In truth, he's more like Andre Agassi, who told us in 2009 autobiography, Open, just how much tennis tortured him.
"I play tennis for a living even though I hate tennis, hate it with a dark and secret passion and always have," he wrote.
It wasn't until he lost the hairspray and hairpiece, kicked the meth and found love and children with Steffi Graf that he came out the other side, winning grand slam titles and becoming a universally loved and adored character.
Like Tomic, Agassi and Graf had overbearing fathers. In an interview with German news magazine Der Spiegel around the time of his book's release, Agassi revealed how tough the life of a tennis professional could be.
He said: "I told a lot of people that I hated tennis – seriously and strongly hated it – and they all tried to talk me out of it: 'Ah, that is not right, Andre; in fact you love tennis, don't you?' Do you want to know what Stefanie said? 'Don't we all'."

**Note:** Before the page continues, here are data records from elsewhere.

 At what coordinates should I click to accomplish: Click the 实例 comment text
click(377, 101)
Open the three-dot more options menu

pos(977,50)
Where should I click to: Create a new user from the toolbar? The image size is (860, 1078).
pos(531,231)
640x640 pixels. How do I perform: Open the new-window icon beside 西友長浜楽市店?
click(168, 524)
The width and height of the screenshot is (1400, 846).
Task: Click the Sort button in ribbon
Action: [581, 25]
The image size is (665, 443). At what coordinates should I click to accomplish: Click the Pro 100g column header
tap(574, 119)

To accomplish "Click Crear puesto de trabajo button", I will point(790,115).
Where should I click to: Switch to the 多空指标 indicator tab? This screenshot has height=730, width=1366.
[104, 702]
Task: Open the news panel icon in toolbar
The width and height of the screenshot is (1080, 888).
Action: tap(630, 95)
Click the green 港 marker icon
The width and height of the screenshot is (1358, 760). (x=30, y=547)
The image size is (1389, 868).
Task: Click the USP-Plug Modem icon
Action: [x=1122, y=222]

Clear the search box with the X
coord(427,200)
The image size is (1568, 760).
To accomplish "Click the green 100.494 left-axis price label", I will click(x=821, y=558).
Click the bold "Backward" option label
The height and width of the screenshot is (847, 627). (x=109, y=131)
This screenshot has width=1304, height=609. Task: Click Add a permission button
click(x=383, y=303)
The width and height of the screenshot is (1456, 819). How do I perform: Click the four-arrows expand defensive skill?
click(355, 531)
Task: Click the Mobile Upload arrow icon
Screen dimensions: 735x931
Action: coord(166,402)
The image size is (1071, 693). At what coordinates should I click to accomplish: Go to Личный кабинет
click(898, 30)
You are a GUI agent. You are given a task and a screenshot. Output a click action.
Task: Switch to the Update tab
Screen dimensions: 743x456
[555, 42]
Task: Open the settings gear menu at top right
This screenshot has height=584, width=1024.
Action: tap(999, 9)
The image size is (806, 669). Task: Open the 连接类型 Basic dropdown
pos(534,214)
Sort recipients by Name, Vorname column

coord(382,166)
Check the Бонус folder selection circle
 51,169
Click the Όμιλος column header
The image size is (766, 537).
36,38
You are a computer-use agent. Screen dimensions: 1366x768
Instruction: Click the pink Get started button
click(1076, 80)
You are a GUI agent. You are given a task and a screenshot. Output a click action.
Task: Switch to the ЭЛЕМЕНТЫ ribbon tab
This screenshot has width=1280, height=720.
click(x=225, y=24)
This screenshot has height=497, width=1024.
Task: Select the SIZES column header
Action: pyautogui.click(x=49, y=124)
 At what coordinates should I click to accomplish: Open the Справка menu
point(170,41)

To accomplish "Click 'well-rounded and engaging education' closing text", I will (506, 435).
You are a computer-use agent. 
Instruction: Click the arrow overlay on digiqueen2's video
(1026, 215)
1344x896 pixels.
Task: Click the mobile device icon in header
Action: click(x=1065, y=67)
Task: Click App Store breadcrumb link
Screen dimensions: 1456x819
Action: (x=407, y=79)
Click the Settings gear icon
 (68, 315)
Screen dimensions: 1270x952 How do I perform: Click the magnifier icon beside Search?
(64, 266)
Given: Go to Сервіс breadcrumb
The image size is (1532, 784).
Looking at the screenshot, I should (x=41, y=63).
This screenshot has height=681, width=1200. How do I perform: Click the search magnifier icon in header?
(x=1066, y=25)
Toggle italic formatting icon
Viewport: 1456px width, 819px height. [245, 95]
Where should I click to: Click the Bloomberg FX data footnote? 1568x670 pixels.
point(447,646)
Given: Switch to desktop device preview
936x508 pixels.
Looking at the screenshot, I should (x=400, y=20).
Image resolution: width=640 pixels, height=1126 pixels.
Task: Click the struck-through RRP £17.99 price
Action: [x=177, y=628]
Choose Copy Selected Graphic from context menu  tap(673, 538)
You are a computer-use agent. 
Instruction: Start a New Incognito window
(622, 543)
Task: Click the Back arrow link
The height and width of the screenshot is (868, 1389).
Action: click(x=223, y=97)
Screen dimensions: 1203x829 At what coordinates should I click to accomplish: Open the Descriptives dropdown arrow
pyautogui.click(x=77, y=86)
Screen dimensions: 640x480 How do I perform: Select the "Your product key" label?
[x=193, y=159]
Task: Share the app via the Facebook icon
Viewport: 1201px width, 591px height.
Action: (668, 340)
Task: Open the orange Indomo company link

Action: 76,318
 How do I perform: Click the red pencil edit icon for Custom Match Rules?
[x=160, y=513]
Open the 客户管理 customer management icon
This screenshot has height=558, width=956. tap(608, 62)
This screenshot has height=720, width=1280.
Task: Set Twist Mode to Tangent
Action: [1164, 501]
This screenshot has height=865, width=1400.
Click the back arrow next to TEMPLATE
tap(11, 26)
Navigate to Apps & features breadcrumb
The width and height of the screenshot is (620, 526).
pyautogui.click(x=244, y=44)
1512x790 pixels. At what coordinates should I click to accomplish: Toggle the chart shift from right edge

Agassi waited until the end of his career to announce how much he disliked his own sport. Tomic has announced it by tanking at Wimbledon, telling the media afterwards he was "bored" and then explaining to Channel Seven that he is just in this for the money.
He says he will never find happiness while playing tennis – it's just a pay cheque to fund his playboy lifestyle.
Again … how sad.
Before we stepped into his father's old Mazda that afternoon, I'd spent a few hours interviewing Tomic. Just the two of us, away from his father, who had earlier drilled him on the practice court at Southport under a blazing sun.
He had it all worked out: he was going to win this grand slam, reach this ranking by that age, have the ground strokes of Federer, heart of Hewitt etc, etc, etc.
How was he to know that he'd have none of those things? Just a big pile of money and no way out.